Ergebnisse zeigen auf, dass es in der Zusammenarbeit mit solchen Kindern bedeutsam ist, auf deren körpersprachliche Botschaften zu achten, weil das Kind so seine Bedürfnisse, Empfindungen und Wünsche ausdrückt. Über Körpersprache, die als primäre Ausdruckart gilt, kann es durch Mimik und Gestik gelingen, eine Beziehung zum Kind aufzubauen. Achtsam formulierte sprachliche Äußerungen sind dabei bedeutsam. Als Grund hierfür wird die kindliche Reaktion auf die Art und Weise, wie ihm begegnet wird, sichtbar. Weiters wird aufgezeigt, dass Kinder von elementarpädagogischen Fachkräften über deren Vorbildwirkung und sprachliches Begleiten, Worte für ihre Gefühle, Bedürfnisse und zwischenmenschliche Interaktionsprozesse erhalten. Damit Kinder durch ihr stilles, unauffälliges Verhalten nicht zu Außenseitern werden und sich sozial völlig abgrenzen, ist darauf zu achten, sie immer wieder in Gruppenprozesse zu integrieren. Kommunikative Unterstützungsmaßnahmen können dabei hilfreich sein.

Zusammenfassung (Englisch)

This bachelor thesis deals with the topic „silent”, “unobtrusive” children in kindergarten. The initial situation is a case example of a four year old boy, who hardly speaks and who attracts only little attention by his unemotional and reserved behaviour. With theoretical scientific approach the function of communication, as well as the way interpersonal interaction occurs is generated. Explanations of childish behaviours and emotional ways of expression illustrate the profound cause of these action aspects. Considering the scientific aspects about communication and behaviours, the professional chaperonage of quiet children gets into the focus and the research question “How can nursery teachers notice and support children in their kindergarten everyday life who do not speak at all or only little?”, is answered.
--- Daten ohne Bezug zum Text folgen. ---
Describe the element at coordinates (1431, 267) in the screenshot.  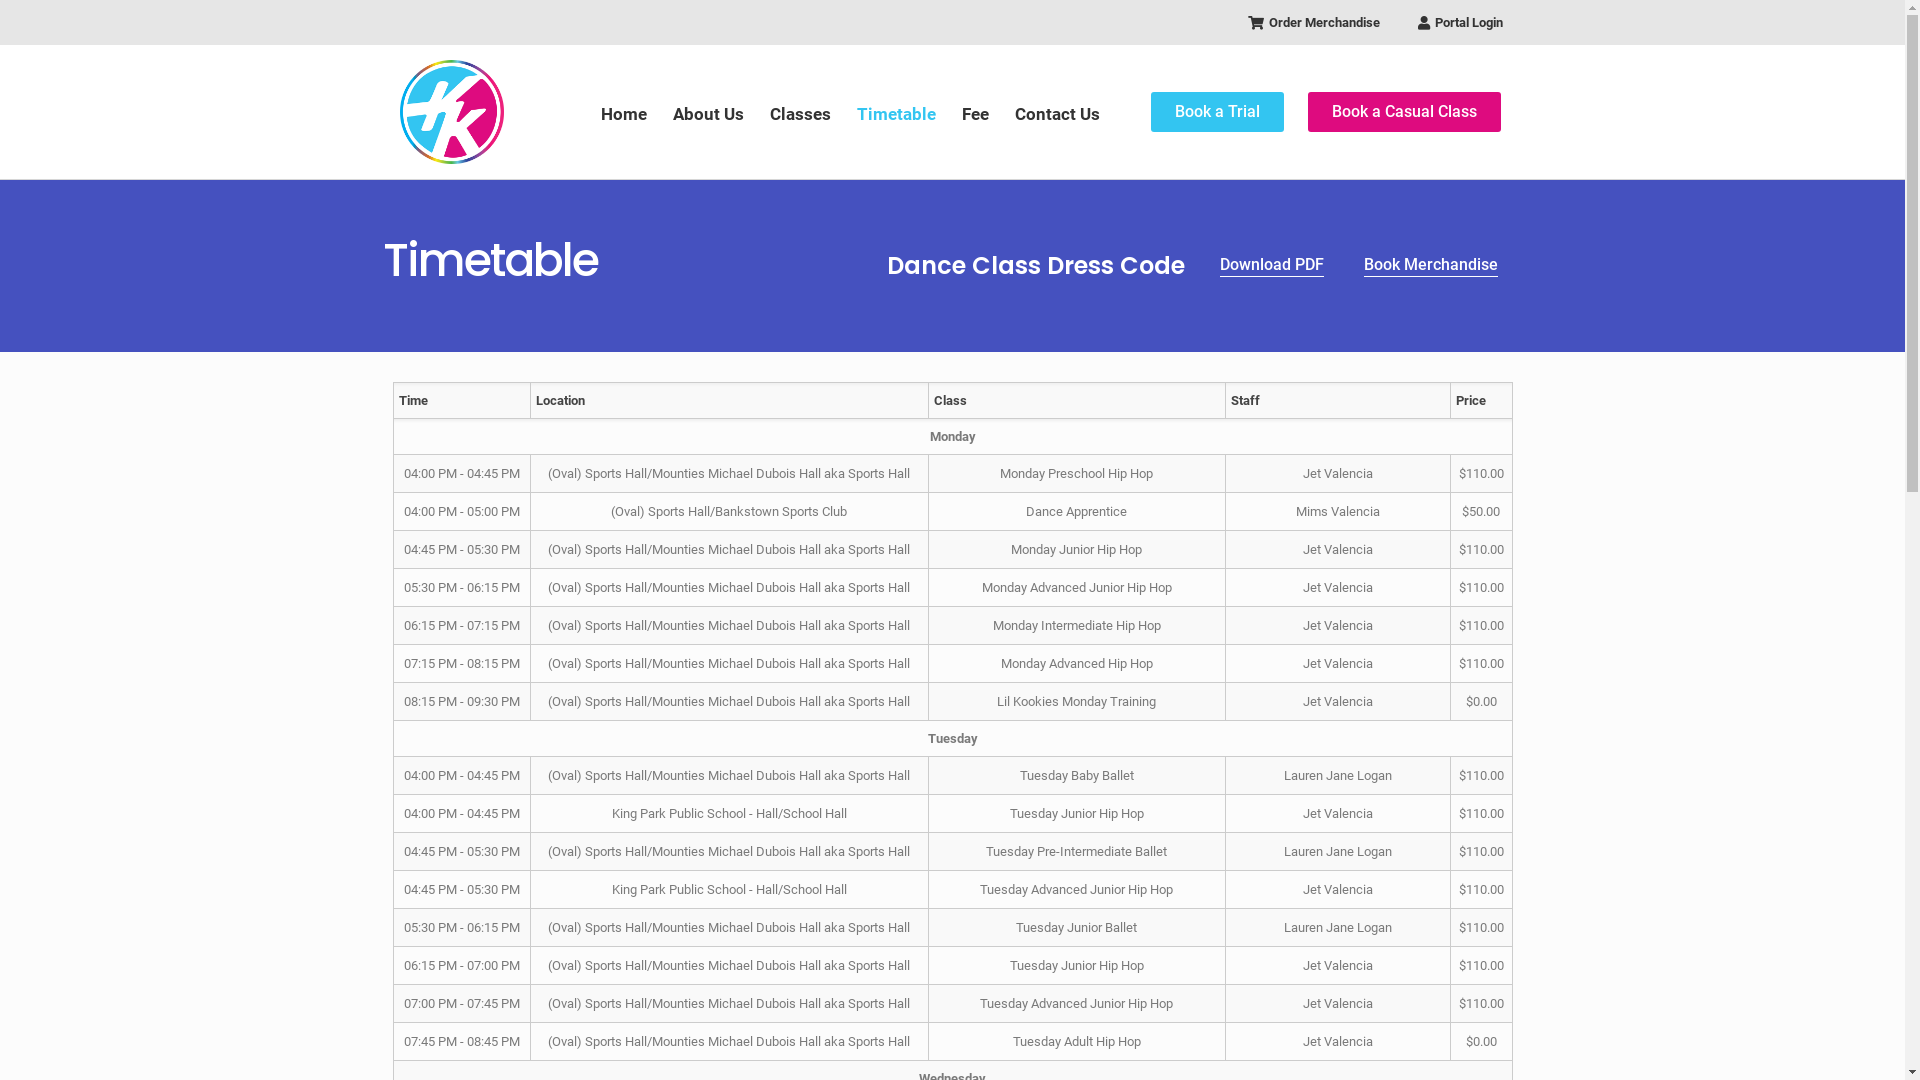
I see `Book Merchandise` at that location.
Results will show the importance of clearly observing the childrens’ body language based messages when working with them, especially when they express their needs, feelings, and messages in that way. Through body language which is considered a primary mode of expression it may happen to establish a relation to the child through facial expressing and gestures. Mindful use of verbal expression is of high significance. The child’s reaction on the way of they are approached is considered a major reason. Furthermore, it is shown that children must receive help to name their feelings, needs, and human interactive processes from the professionals. To avoid “silent”, “unobtrusive” children to become outsiders and isolate themselves it is essential to continuously integrate them into group processes. Communication based support can be of great help.